* _STORED ROWS_:
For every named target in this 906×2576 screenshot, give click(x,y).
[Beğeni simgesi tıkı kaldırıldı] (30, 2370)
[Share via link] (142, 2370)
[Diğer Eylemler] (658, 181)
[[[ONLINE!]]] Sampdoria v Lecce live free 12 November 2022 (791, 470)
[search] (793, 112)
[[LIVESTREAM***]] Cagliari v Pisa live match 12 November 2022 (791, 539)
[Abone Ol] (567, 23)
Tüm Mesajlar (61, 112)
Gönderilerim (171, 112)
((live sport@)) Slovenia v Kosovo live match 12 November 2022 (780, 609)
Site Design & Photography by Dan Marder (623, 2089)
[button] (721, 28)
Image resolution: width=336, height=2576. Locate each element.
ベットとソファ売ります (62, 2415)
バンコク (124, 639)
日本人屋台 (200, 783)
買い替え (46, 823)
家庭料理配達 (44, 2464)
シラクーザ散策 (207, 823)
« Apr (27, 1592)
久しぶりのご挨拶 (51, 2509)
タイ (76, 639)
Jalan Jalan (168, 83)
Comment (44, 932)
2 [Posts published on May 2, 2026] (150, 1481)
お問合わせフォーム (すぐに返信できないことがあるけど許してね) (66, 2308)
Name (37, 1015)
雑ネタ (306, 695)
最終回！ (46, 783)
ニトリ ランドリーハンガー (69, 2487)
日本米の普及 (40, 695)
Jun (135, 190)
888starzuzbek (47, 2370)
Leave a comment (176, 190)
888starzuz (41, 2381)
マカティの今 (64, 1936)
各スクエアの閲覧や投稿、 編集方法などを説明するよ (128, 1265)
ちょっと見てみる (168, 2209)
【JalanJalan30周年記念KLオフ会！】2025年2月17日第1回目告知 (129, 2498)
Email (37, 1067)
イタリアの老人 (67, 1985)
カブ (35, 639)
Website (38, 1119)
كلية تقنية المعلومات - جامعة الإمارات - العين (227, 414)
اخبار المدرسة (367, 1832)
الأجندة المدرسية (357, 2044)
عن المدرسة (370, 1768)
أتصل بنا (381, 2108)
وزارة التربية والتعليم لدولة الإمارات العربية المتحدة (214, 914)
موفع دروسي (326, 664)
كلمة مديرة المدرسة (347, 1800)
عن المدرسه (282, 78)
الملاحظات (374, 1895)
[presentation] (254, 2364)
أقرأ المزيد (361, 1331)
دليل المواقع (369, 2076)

* _PROBLEM DETAILS_: Rewrite all of the material above, changing "Leave a comment" to "Write a comment" and keeping everything else the same.

* _RESULT_:
For every named target in this 906×2576 screenshot, give click(x,y).
[Beğeni simgesi tıkı kaldırıldı] (30, 2370)
[Share via link] (142, 2370)
[Diğer Eylemler] (658, 181)
[[[ONLINE!]]] Sampdoria v Lecce live free 12 November 2022 (791, 470)
[search] (793, 112)
[[LIVESTREAM***]] Cagliari v Pisa live match 12 November 2022 (791, 539)
[Abone Ol] (567, 23)
Tüm Mesajlar (61, 112)
Gönderilerim (171, 112)
((live sport@)) Slovenia v Kosovo live match 12 November 2022 (780, 609)
Site Design & Photography by Dan Marder (623, 2089)
[button] (721, 28)
Image resolution: width=336, height=2576. Locate each element.
ベットとソファ売ります (62, 2415)
バンコク (124, 639)
日本人屋台 (200, 783)
買い替え (46, 823)
家庭料理配達 (44, 2464)
シラクーザ散策 (207, 823)
« Apr (27, 1592)
久しぶりのご挨拶 (51, 2509)
タイ (76, 639)
Jalan Jalan (168, 83)
Comment (44, 932)
2 [Posts published on May 2, 2026] (150, 1481)
お問合わせフォーム (すぐに返信できないことがあるけど許してね) (66, 2308)
Name (37, 1015)
雑ネタ (306, 695)
最終回！ (46, 783)
ニトリ ランドリーハンガー (69, 2487)
日本米の普及 (40, 695)
Jun (135, 190)
888starzuzbek (47, 2370)
Write a comment (176, 190)
888starzuz (41, 2381)
マカティの今 (64, 1936)
各スクエアの閲覧や投稿、 編集方法などを説明するよ (128, 1265)
ちょっと見てみる (168, 2209)
【JalanJalan30周年記念KLオフ会！】2025年2月17日第1回目告知 (129, 2498)
Email (37, 1067)
イタリアの老人 (67, 1985)
カブ (35, 639)
Website (38, 1119)
كلية تقنية المعلومات - جامعة الإمارات - العين (227, 414)
اخبار المدرسة (367, 1832)
الأجندة المدرسية (357, 2044)
عن المدرسة (370, 1768)
أتصل بنا (381, 2108)
وزارة التربية والتعليم لدولة الإمارات العربية المتحدة (214, 914)
موفع دروسي (326, 664)
كلمة مديرة المدرسة (347, 1800)
عن المدرسه (282, 78)
الملاحظات (374, 1895)
[presentation] (254, 2364)
أقرأ المزيد (361, 1331)
دليل المواقع (369, 2076)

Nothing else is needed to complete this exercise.